• _Exercise_:
Answer these questions using the Form S-8 excerpt.
(a) Under which rule will the documents containing the Part I information be sent or given to employees?
(b) Under which rule are those documents not filed as prospectuses or prospectus supplements?
(c) The requirements of which section of the Securities Act does the resulting prospectus meet?

* start Document extract *

PART I.  INFORMATION REQUIRED IN THE SECTION 10(a) PROSPECTUS

Item 1.  PLAN INFORMATION

     The documents containing the information specified in Part I of this 
Registration Statement will be sent or given to employees as specified by 
Rule 428(b)(1) of the Securities Act of 1933, as amended (the "Securities 
Act").  Such documents are not required to be and are not filed with the 
Securities and Exchange Commission (the "Commission") either as part of this 
Registration Statement or as prospectuses or prospectus supplements pursuant 
to Rule 424.  These documents and the documents incorporated by reference in 
this Registration Statement pursuant to Item 3 of Part II of this Form S-8, 
taken together, constitute a prospectus that meets the requirements of 
Section 10(a) of the Securities Act.

* end Document extract *
* start Information provided *

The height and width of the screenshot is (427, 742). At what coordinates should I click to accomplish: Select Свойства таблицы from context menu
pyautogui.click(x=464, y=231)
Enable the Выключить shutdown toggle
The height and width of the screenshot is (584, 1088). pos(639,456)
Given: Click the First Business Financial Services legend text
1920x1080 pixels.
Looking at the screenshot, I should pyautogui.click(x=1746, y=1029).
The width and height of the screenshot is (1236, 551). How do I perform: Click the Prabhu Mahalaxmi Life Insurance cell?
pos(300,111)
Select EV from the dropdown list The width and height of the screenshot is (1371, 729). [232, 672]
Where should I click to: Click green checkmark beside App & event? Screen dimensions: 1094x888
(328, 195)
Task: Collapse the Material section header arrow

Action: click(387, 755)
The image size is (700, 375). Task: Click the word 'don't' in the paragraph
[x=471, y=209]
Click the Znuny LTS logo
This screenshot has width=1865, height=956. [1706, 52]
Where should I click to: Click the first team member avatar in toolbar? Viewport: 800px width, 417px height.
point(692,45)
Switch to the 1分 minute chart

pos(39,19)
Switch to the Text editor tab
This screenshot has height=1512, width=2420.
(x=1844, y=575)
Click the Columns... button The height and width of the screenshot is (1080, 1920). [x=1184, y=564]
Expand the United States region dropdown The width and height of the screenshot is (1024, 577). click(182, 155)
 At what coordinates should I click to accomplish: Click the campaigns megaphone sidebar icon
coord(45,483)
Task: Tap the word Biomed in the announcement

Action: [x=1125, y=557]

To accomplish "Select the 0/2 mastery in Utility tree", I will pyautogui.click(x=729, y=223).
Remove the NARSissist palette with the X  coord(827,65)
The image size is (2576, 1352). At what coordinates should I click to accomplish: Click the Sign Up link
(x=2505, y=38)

* end Information provided *

• _Expected answer_:
(a) Rule 428(b)(1) of the Securities Act of 1933, as amended
(b) Rule 424
(c) Section 10(a) of the Securities Act